That's how I found this red beans and brown rice recipe. I am trying to eat beans at least once a week because 1) they are inexpensive; 2) they are relatively easy to make; 3) they taste good; and 4) they are good for me. But even though I have many many recipes that I like, still I want more. I am always on the lookout for a new bean recipe that will give me a new flavor profile, or combine things in ways I have not previously combined them.
So I opened up my spreadsheet, sorted the recipes by main ingredient, and browsed the "bean" section.
When I came to a recipe for Red Beans and Brown Rice from Lean Bean Cuisine, several things clicked into place. I have liked every recipe that I have made from this book. I have always wanted to make Red Beans and Rice. The last time I cooked beans and rice together was sometime in the mid '80s, and it was quite successful but I didn't pay attention to what I was doing and could never quite duplicate it so I pretty much gave up, but this recipe looked like it might work.
I have no doubt that this recipe does not qualify as authentic to the New Orleans specialty, and I'm not terribly fond of kidney beans, so I thought I might try it with pink beans instead, something else I've been wanting to try. I bought La Preferida pink beans and, with the exception of chickpeas, they were the firmest, least mushy beans I have found in a can. They were soft and tender, but did not fall apart, which is nothing to take for granted when you are talking about canned beans. They have a nice, clean taste too. Whatever that slightly off taste is that I find in kidney beans is nonexistent here. They are somewhat similar to pinto beans, but fresher.

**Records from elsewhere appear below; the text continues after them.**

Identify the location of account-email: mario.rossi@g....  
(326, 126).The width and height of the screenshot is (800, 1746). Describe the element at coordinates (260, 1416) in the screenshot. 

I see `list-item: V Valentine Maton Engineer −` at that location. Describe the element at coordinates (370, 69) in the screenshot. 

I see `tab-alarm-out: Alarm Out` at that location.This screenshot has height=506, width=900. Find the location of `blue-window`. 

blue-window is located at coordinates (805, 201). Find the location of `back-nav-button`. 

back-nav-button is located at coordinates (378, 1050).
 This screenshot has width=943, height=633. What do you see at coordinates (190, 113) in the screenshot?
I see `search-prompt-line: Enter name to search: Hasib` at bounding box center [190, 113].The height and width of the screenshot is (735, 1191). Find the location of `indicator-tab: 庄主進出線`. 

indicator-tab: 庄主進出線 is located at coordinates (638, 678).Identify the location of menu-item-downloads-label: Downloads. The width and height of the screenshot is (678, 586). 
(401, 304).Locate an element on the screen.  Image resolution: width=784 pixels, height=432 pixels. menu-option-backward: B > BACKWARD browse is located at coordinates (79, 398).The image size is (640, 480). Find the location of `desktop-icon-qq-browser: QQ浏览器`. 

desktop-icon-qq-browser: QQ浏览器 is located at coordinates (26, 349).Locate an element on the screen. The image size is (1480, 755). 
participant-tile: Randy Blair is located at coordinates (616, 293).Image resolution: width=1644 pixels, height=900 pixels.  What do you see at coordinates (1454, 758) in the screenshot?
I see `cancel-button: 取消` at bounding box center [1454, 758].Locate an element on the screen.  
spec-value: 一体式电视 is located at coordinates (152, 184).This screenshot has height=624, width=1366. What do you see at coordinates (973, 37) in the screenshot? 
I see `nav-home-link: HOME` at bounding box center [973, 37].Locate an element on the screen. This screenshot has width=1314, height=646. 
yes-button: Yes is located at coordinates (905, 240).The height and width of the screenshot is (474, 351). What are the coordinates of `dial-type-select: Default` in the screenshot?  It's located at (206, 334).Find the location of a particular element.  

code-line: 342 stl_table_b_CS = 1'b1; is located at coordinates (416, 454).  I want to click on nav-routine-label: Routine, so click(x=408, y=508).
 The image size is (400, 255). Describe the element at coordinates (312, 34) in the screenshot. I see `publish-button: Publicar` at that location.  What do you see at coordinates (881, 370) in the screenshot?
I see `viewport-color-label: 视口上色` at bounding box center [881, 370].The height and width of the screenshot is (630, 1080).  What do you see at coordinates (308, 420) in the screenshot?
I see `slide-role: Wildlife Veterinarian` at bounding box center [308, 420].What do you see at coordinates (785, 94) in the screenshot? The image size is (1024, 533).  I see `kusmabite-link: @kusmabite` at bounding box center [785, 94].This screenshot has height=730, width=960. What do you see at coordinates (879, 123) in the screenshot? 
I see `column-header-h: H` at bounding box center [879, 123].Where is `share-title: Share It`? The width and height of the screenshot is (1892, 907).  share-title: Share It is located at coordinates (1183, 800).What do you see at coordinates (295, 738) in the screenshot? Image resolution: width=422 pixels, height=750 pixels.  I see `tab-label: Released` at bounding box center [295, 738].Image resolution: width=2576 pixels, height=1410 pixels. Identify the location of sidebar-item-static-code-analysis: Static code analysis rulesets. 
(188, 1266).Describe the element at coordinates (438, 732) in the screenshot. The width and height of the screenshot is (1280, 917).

of course, that might just be because they are new to me. The true test will be the next time I use them.
Knowing that this was not an authentic N'waluns red beans and rice recipe, I felt free to improvise, mostly based on what was available in my kitchen. Specifically, I forgot that I needed a green bell pepper so I did not have one. What I did have was celery. I knew it would not impart the same flavor, but I knew it would add a component that could help to replace the missing bell pepper. I will definitely add the bell pepper next time, but I will add it to the celery - I liked the earthy flavor that brought to the beans and rice.
I also added the rice to the pan before I added the liquid, and sauteed it for a few minutes before adding the liquid. Especially with brown rice, I find that coating each grain with a little of the oil helps keep it from turning into one big clump of mush. The extra bonus is that toasting the grains adds an element of warmth that elevates the rest of the flavors.
I also did not feel like having a whole heap of beans and rice hanging around, so I used just 1 cup of rice, and 2-1/2 cups of vegetable broth. I could (and should) have just used 2 cups of liquid; while the flavors were there, it could in no way be considered fluffy.
But it was tasty. The 1/4 teaspoon of cayenne and single teaspoon of Tabasco sauce was quite enough heat for me. The extra vegetables add some textural and flavor contrasts to the warm comfort of the beans and rice. It travels well for work lunches.
And at barely over a dollar a serving, it counts as a budget item in my book.
Something I think I did not mention when I talked about how I come up with the prices for my dishes is that where possible, I buy organic or higher quality, so these prices, which I think are already pretty low, would be even lower with conventional, national brands. But as I have stated before, even in this economically challenging time (especially in this economically challenging time), I want to make sure that my dollars are going towards responsible, sustainable food production. The latest beef recall at the end of October only strengthens my determination to support as many local, sustainable and organic (more or less in that order) businesses as I can.
Ok, I'm stepping down from my soapbox. And getting ready to enjoy a nice comforting bowl of pink beans with brown rice.
TOTAL COST: $4.05
COST PER SERVING: $1.01
Home Cookin Chapter: Beans and Vegetables
RED BEANS AND BROWN RICEMakes 4 servings
2 Tbsp vegetable oil
1 medium onion, diced
2 ribs celery, diced
1 green bell pepper, seeded and diced
3 or 4 cloves garlic, minced
1 cup uncooked brown rice
2 cups water or vegetable stock
2 tsp dried oregano
1-3 tsp Tabasco or other bottled hot sauce
1 tsp dried thyme
1 tsp salt
1/2 tsp ground black pepper
1/4 tsp ground cayenne pepper
1/4 tsp ground white pepper
2 cups cooked or canned red kidney beans, drained
2 medium carrots, peeled and diced
Heat the oil in a medium saucepan over medium-high heat. Add onion, bell pepper, celery and garlic, and saute until vegetable are translucent.
Add the rice and saute, stirring frequently, until the grains give off a rich, toasty aroma and start to pop. Slowly add the water, which will splatter from the heat, and then the seasonings.
Cover and cook over medium-low heat for 30 minutes. Add the beans and carrots, adjust the heat to low, cover, and cook for an additional 15 minutes or until the rice has absorbed all of the water.
Fluff the rice with a fork and let sit for 10 minutes before serving.